To improve the signal-to-noise ratio in our recording of protein-protein dimerization, we designed multiple pairs of crRNA-petracrRNA by altering the top four base pairs within the repeat-antirepeat loop of guide RNA. In all 12 pairs, we observe that presence of Split-GFP-RNAadaptor increases the editing efficiency of crRNA-petracrRNA, possibly by increasing the formation of functional pegRNA (FIG. 2c). We also observe that stronger base-pairing in the top four base pairs (i.e., higher GC contents) increases both the editing efficiency and the background editing level, indicating that the editing depends on the dimerization of crRNA and petracrRNA components (SEQ ID NO:84-107).

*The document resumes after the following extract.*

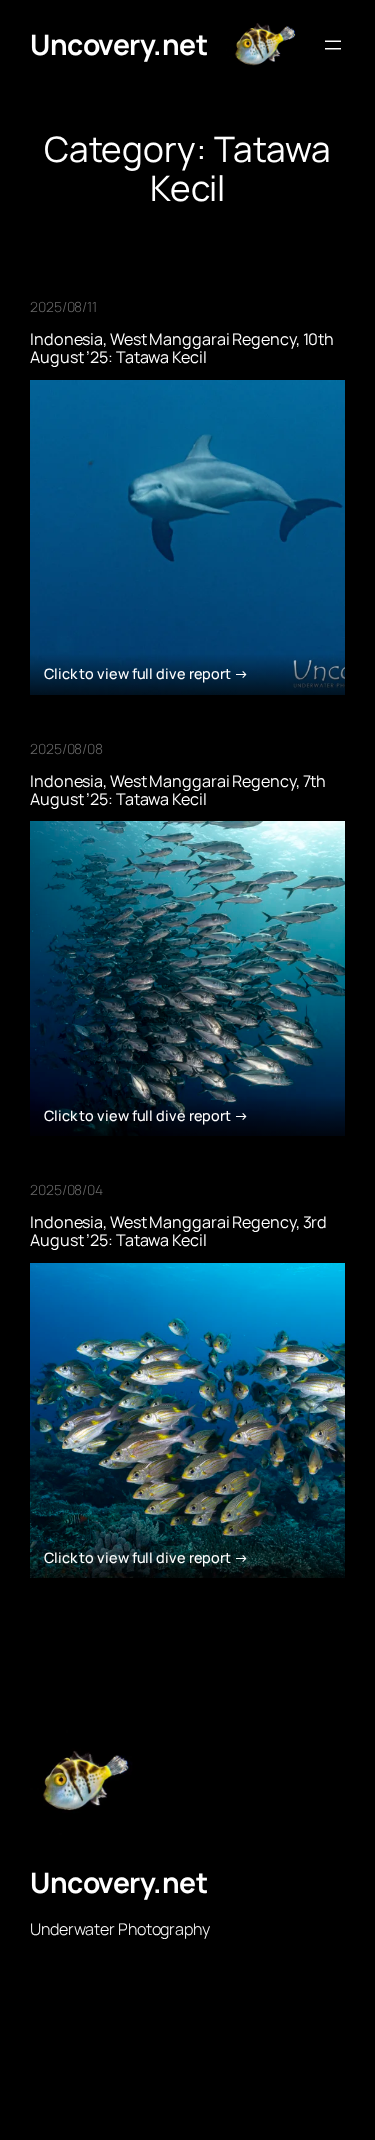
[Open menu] (333, 45)
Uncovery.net (118, 44)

Recording Protein-Protein Dimerization Events within the Cell
We tested recording of different protein-protein interactions using the crRNA-MS2 (SEQ ID NO:36) and petracrRNA-BoxB (SEQ ID NO:37) constructs with “GCGC” design as described above. To account for differences in editing efficiency in multiple independent rounds of testing prime editing, we decided to calculate and compare “normalized editing efficiencies”, which we calculated by dividing the observed editing efficiency by positive control editing efficiency (insertion of the same CTT to the native HEK3 target using epegRNA-expressing plasmid, rather than crRNA and petracrRNA, usually achieving the editing efficiency of 25-40%). To test the editing of crRNA-MS2/petracrRNA-BoxB complex, we transfected a single construct of MCP domain directly tethered to lambdaN domain (SEQ ID NO:133), which showed a high editing efficiency (normalized editing efficiency of 50% compared to standard epegRNA) (FIG. 3c). Next, we tested a protein dimerization of SUN-Tag system (scFv domain binding to GCN4 epitope) and ALFA-Tag system (ALFA-nanobody or NbALFA binding to ALFA-tag of 15 amino-acids), which showed a range of 30 to 40% normalized editing efficiencies. We observed that the addition of GCN4 epitope tags did not substantially increase the editing efficiency, a common strategy to increase the signal of scFv binding in SUN-Tag system.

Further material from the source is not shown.